Mechanism of resistance.
Tigecycline is capable of overcoming two primary mechanisms of tetracycline resistance: ribosomal protection and active efflux. Among Enterobacteriaceae, cross-resistance exists between tigecycline and minocycline-resistant isolates, mediated by multidrug efflux pumps. There is generally no cross-resistance between tigecycline and most classes of antibiotics based on target site. Tigecycline is susceptible to chromosomally encoded multidrug efflux pumps in Proteeae and Pseudomonas aeruginosa. Organisms within the family Proteeae (Proteus spp., Providencia spp., and Morganella spp.) are generally less susceptible to tigecycline than other Enterobacteriaceae. Reduced susceptibility in both groups is associated with overexpression of the nonspecific efflux pump AcrAB, which mediates multidrug resistance. Decreased susceptibility of Acinetobacter baumannii is linked to overexpression of the AdeABC efflux pump.
Breakpoints.
The European Committee on Antimicrobial Susceptibility Testing (EUCAST) has established the following MIC breakpoints:
- For Staphylococcus spp. — S ≤ 0.5 mg/L and R > 0.5 mg/L;
- For Streptococcus spp. species, excluding S. pneumoniae — S ≤ 0.25 mg/L, R > 0.5 mg/L;
- For Enterobacter spp. — S ≤ 0.25 mg/L, R > 0.5 mg/L;
- For Enterobacteriaceae — S ≤ 1(^) mg/L, R > 2 mg/L.
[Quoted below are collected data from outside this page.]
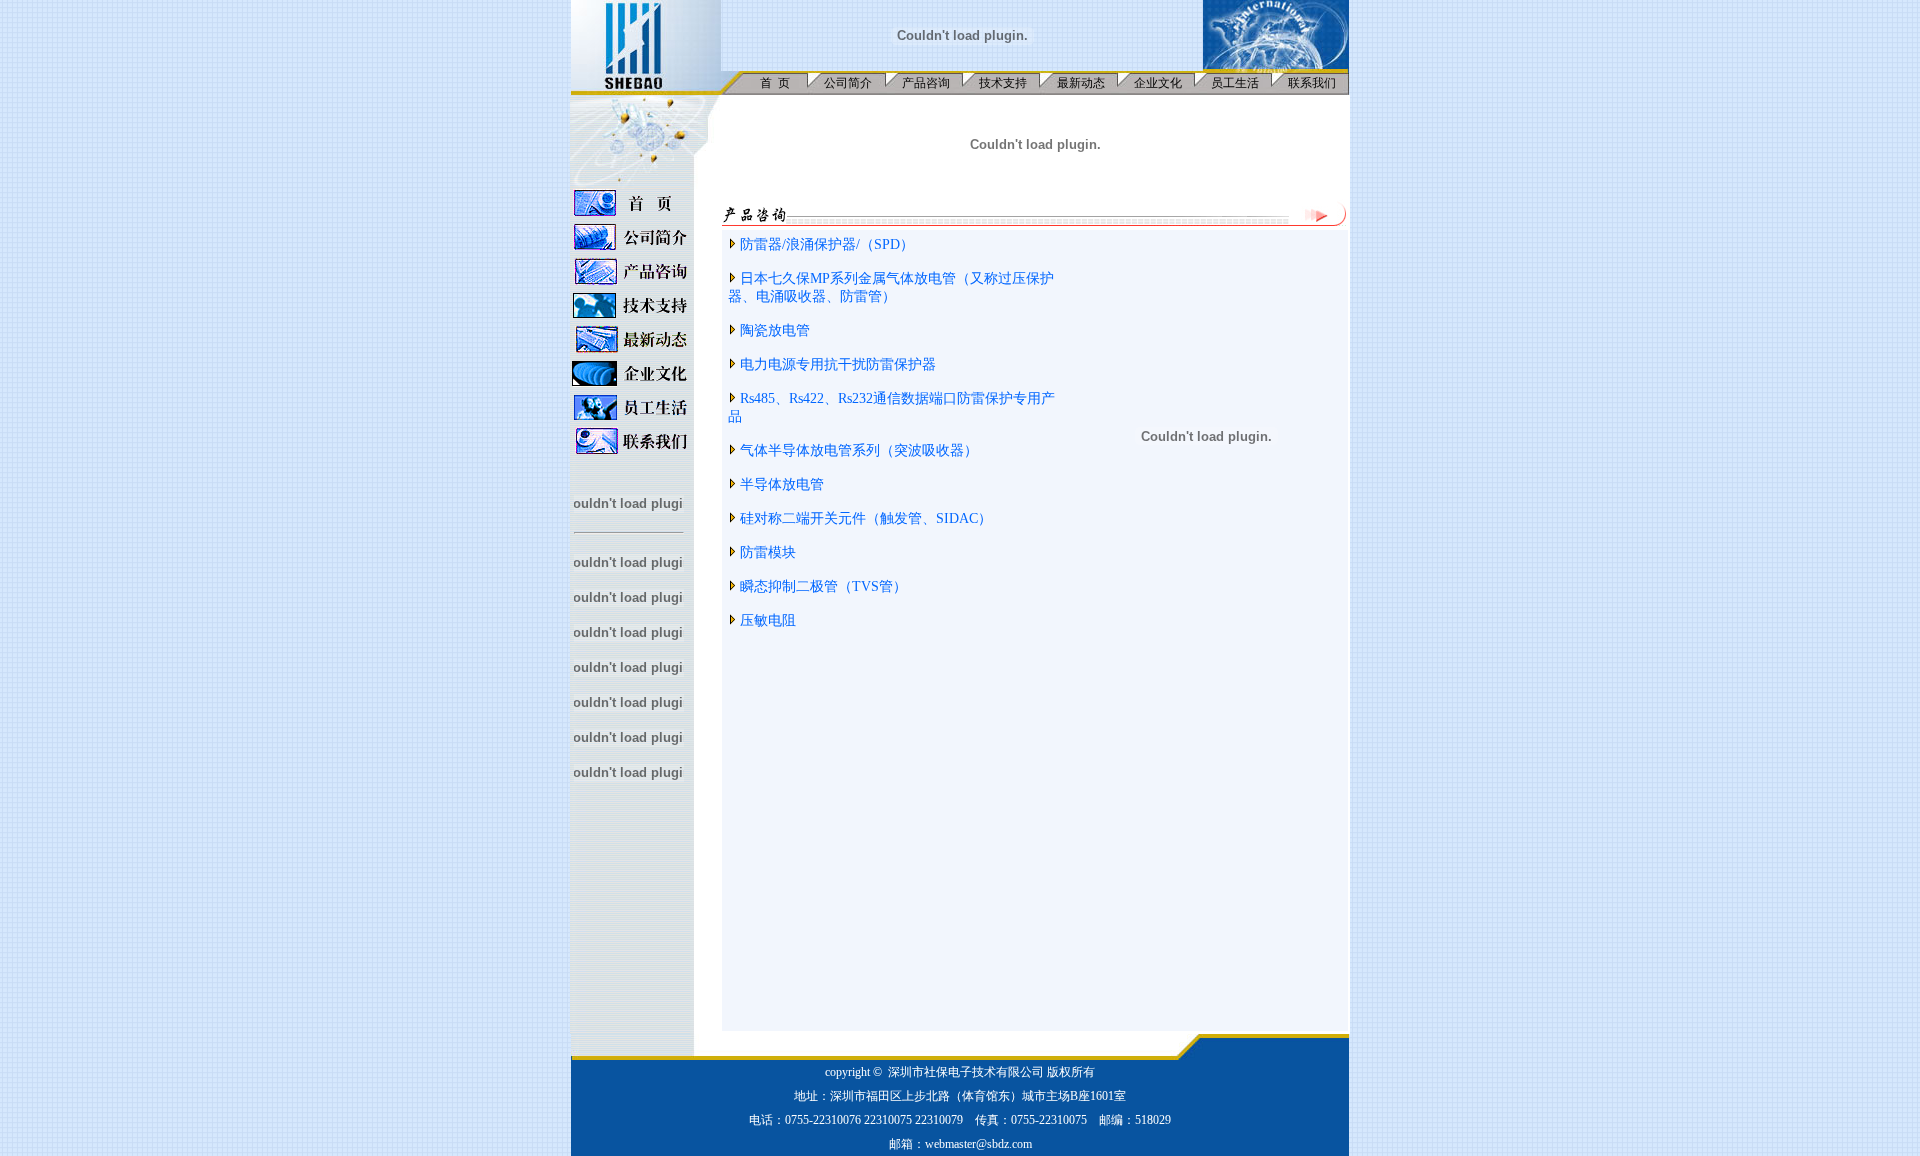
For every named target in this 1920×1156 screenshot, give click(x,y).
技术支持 (1003, 83)
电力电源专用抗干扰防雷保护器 (838, 364)
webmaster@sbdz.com (978, 1144)
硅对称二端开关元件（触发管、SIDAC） (866, 518)
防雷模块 (768, 552)
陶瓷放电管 (775, 330)
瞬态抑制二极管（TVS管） (823, 586)
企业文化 (1158, 83)
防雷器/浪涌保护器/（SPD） (827, 244)
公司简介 (848, 83)
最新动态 (1081, 83)
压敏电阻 (768, 620)
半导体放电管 (782, 484)
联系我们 (1312, 83)
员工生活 (1235, 83)
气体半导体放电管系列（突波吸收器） (859, 450)
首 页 (775, 83)
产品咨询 (926, 83)
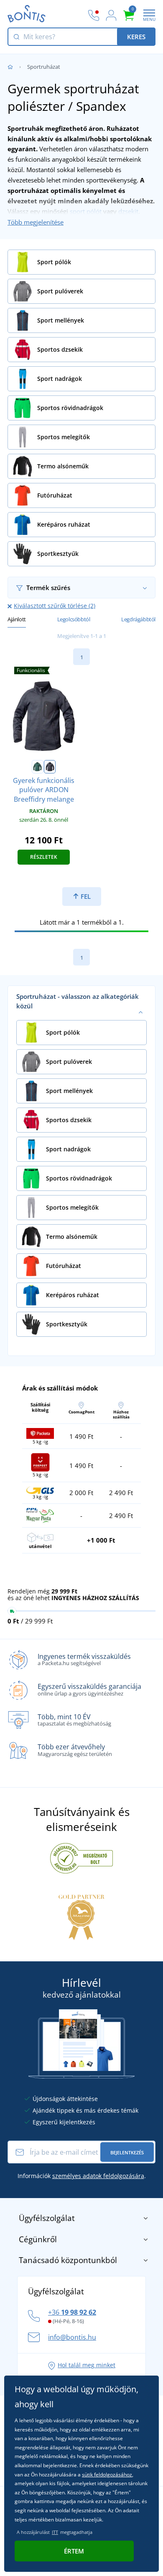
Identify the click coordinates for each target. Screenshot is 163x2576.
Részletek (43, 856)
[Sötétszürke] (50, 766)
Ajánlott (17, 619)
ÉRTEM (74, 2551)
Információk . (82, 2176)
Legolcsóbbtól (73, 619)
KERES (136, 37)
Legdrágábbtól (138, 619)
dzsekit (128, 211)
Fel (85, 896)
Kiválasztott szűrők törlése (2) (54, 606)
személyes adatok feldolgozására (98, 2176)
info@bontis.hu (72, 2337)
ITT (55, 2532)
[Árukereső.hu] (81, 1857)
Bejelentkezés (127, 2152)
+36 (72, 2312)
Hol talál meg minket (86, 2365)
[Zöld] (37, 766)
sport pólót (86, 211)
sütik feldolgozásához (107, 2474)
(^) In vitro activity of tigecycline is reduced against Proteus, Providencia, and Morganella spp.
Clinical efficacy of tigecycline against anaerobic bacteria in polymicrobial intra-abdominal infections has been demonstrated; however, there is no correlation between MIC values, pharmacokinetic/pharmacodynamic data, and clinical outcomes. Therefore, susceptibility breakpoint information is not provided. It should be noted that a wide range of MIC values has been observed for Bacteroides and Clostridium species, including values exceeding 2 mg/L of tigecycline.
Data on the clinical efficacy of tigecycline against enterococci are limited. However, clinical studies have demonstrated that polymicrobial intra-abdominal infections respond to treatment with tigecycline.
Susceptibility.
The frequency of acquired resistance may vary depending on the geographical location and time of microbial sampling; local resistance data are therefore desirable, especially when treating severe infections. When local acquired resistance reaches a level at which the benefit of using the drug becomes questionable for at least some types of infections, expert advice should be sought.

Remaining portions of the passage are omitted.